Work required:
Each record below is to be restated word for word.

Stored items:

Content starts

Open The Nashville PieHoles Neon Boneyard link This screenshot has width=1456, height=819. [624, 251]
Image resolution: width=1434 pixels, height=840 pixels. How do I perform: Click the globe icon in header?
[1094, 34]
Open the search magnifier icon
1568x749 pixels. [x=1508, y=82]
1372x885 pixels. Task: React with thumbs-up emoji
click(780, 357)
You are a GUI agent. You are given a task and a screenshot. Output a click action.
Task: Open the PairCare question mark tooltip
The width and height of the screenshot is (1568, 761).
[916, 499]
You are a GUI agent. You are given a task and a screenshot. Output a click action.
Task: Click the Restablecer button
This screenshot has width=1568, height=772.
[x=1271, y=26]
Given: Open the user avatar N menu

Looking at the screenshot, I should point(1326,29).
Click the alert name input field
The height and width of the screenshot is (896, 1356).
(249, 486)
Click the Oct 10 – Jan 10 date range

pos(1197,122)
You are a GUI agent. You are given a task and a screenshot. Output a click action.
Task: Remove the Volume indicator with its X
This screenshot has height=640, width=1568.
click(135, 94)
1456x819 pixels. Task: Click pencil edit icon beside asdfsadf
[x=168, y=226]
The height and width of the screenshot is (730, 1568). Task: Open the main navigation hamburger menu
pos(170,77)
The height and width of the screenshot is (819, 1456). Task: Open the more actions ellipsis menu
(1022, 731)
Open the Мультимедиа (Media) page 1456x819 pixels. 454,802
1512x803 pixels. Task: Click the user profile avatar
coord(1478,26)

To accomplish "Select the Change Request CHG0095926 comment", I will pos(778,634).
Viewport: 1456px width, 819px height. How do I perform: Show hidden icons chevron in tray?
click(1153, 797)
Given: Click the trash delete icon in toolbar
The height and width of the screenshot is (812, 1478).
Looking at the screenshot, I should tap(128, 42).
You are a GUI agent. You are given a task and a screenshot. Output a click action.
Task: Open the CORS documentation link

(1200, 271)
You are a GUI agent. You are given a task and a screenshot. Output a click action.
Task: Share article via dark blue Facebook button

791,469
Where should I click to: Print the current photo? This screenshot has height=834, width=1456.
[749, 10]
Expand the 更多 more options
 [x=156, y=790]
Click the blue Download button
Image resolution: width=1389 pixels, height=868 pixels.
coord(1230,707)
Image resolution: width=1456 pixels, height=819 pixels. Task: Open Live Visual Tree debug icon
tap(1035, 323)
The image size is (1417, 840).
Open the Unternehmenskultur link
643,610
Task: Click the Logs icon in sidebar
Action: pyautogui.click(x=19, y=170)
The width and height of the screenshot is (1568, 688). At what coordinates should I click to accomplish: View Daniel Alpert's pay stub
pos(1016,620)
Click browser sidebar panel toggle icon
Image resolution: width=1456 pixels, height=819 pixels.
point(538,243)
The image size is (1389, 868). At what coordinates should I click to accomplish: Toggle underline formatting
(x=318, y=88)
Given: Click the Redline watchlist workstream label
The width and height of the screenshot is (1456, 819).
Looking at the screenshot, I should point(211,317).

Content ends

Solution to this task:
Open The Nashville PieHoles Neon Boneyard link This screenshot has width=1456, height=819. [624, 251]
Image resolution: width=1434 pixels, height=840 pixels. How do I perform: Click the globe icon in header?
[1094, 34]
Open the search magnifier icon
1568x749 pixels. [x=1508, y=82]
1372x885 pixels. Task: React with thumbs-up emoji
click(780, 357)
You are a GUI agent. You are given a task and a screenshot. Output a click action.
Task: Open the PairCare question mark tooltip
The width and height of the screenshot is (1568, 761).
[916, 499]
You are a GUI agent. You are given a task and a screenshot. Output a click action.
Task: Click the Restablecer button
This screenshot has width=1568, height=772.
[x=1271, y=26]
Given: Open the user avatar N menu

Looking at the screenshot, I should point(1326,29).
Click the alert name input field
The height and width of the screenshot is (896, 1356).
(249, 486)
Click the Oct 10 – Jan 10 date range

pos(1197,122)
You are a GUI agent. You are given a task and a screenshot. Output a click action.
Task: Remove the Volume indicator with its X
This screenshot has height=640, width=1568.
click(135, 94)
1456x819 pixels. Task: Click pencil edit icon beside asdfsadf
[x=168, y=226]
The height and width of the screenshot is (730, 1568). Task: Open the main navigation hamburger menu
pos(170,77)
The height and width of the screenshot is (819, 1456). Task: Open the more actions ellipsis menu
(1022, 731)
Open the Мультимедиа (Media) page 1456x819 pixels. 454,802
1512x803 pixels. Task: Click the user profile avatar
coord(1478,26)

To accomplish "Select the Change Request CHG0095926 comment", I will pos(778,634).
Viewport: 1456px width, 819px height. How do I perform: Show hidden icons chevron in tray?
click(1153, 797)
Given: Click the trash delete icon in toolbar
The height and width of the screenshot is (812, 1478).
Looking at the screenshot, I should tap(128, 42).
You are a GUI agent. You are given a task and a screenshot. Output a click action.
Task: Open the CORS documentation link

(1200, 271)
You are a GUI agent. You are given a task and a screenshot. Output a click action.
Task: Share article via dark blue Facebook button

791,469
Where should I click to: Print the current photo? This screenshot has height=834, width=1456.
[749, 10]
Expand the 更多 more options
 [x=156, y=790]
Click the blue Download button
Image resolution: width=1389 pixels, height=868 pixels.
coord(1230,707)
Image resolution: width=1456 pixels, height=819 pixels. Task: Open Live Visual Tree debug icon
tap(1035, 323)
The image size is (1417, 840).
Open the Unternehmenskultur link
643,610
Task: Click the Logs icon in sidebar
Action: pyautogui.click(x=19, y=170)
The width and height of the screenshot is (1568, 688). At what coordinates should I click to accomplish: View Daniel Alpert's pay stub
pos(1016,620)
Click browser sidebar panel toggle icon
Image resolution: width=1456 pixels, height=819 pixels.
point(538,243)
The image size is (1389, 868). At what coordinates should I click to accomplish: Toggle underline formatting
(x=318, y=88)
Given: Click the Redline watchlist workstream label
The width and height of the screenshot is (1456, 819).
Looking at the screenshot, I should point(211,317).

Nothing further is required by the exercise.